Background: The most common form of an aesthetic otoplasty is to setback protruding ears. This has been done for over a century using a large number of different techniques that focus on reshaping the ear cartilage through bending/scoring and suture fixation. Most of these different setback otoplasty techniques are done through open exposure with an incision on the back of the ear. While leaving a scar it is on the back side of the ear where it is relatively invisible.
The one very different setback ear technique is the incisionless otoplasty. In this unique surgery a needle is passed back and forth through the cartilage to make it malleable and then a percutaneous suture technique is used to fold and hold the ear in the desired position. The incisionless otoplasty avoids any surgical scar at all which is its appeal. However it is a highly technique dependent procedure which incurs all of the same risks of any other otoplasty method…which is primarily that of asymmetry and over/under correction.

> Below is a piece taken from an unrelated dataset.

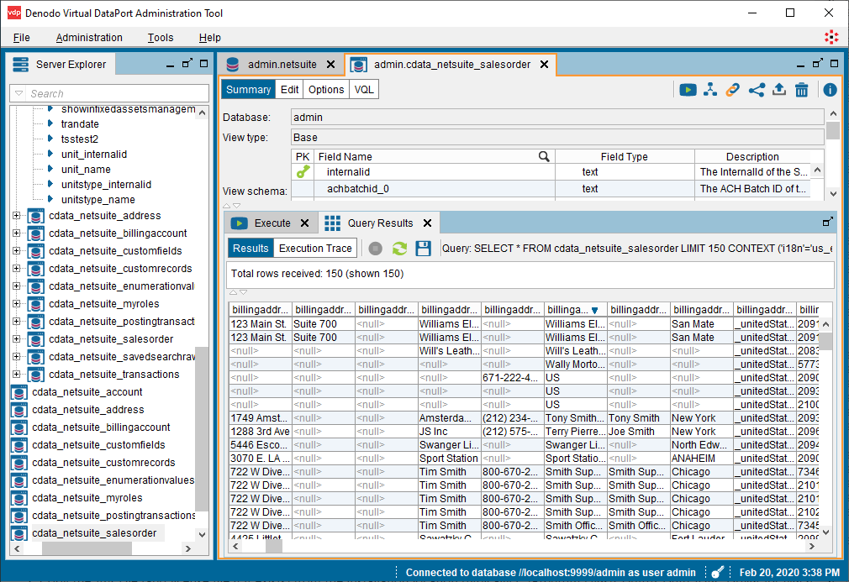
Task: Click the blue info icon
Action: point(830,90)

Most postoperative incisionless otoplasty problems that I have seen are for under correction and/or asymmetry as a result. This would almost be expected as it would be far more likely that the correction wouldn’t hold rather than an over correction which theroretically would be apparent during the procedure. But that being said…
Case Study: This young male child had an incisionless otoplasty four months previously with a persistent over correction in the upper third of the left ear. At four months after surgery self-correction would seem unlikely.
Under general anesthesia and through a small upper postauricular incision, the folded over cartilage was released and all scar tissue excised. Partial thickness cartilage were made to fully release the antihelical fold. Thus provided a normalization of the ear contour. (outer helical rim just beyond the anti helical rim in the front view)
Most over corrected otoplasties are often very delayed after the original surgery (adults) where a release and cartilage scoring alone will not work. (An interpositional graft is needed as well) But in the younger patient or one who is not too far from the original surgery, a release alone may work.
The incision less otoplasty is a good operation but, like all otoplasty procedures, it has the same potential risks of infection, asymmetry and over/under correction. Having less of an incision, or none at all, does not lessen those potential risks.
1) Setback otoplasty is an ear reshaping procedure that heavily relies on suture techniques to reshape the cartilage.
2) Over correction in setback otoplasty appears as loss of the helical profile and a pinched anti helical fold.
3) Posterior cartilage release with scar excision, with or without an interpositional graft, can restore the helical rim to an improved contour.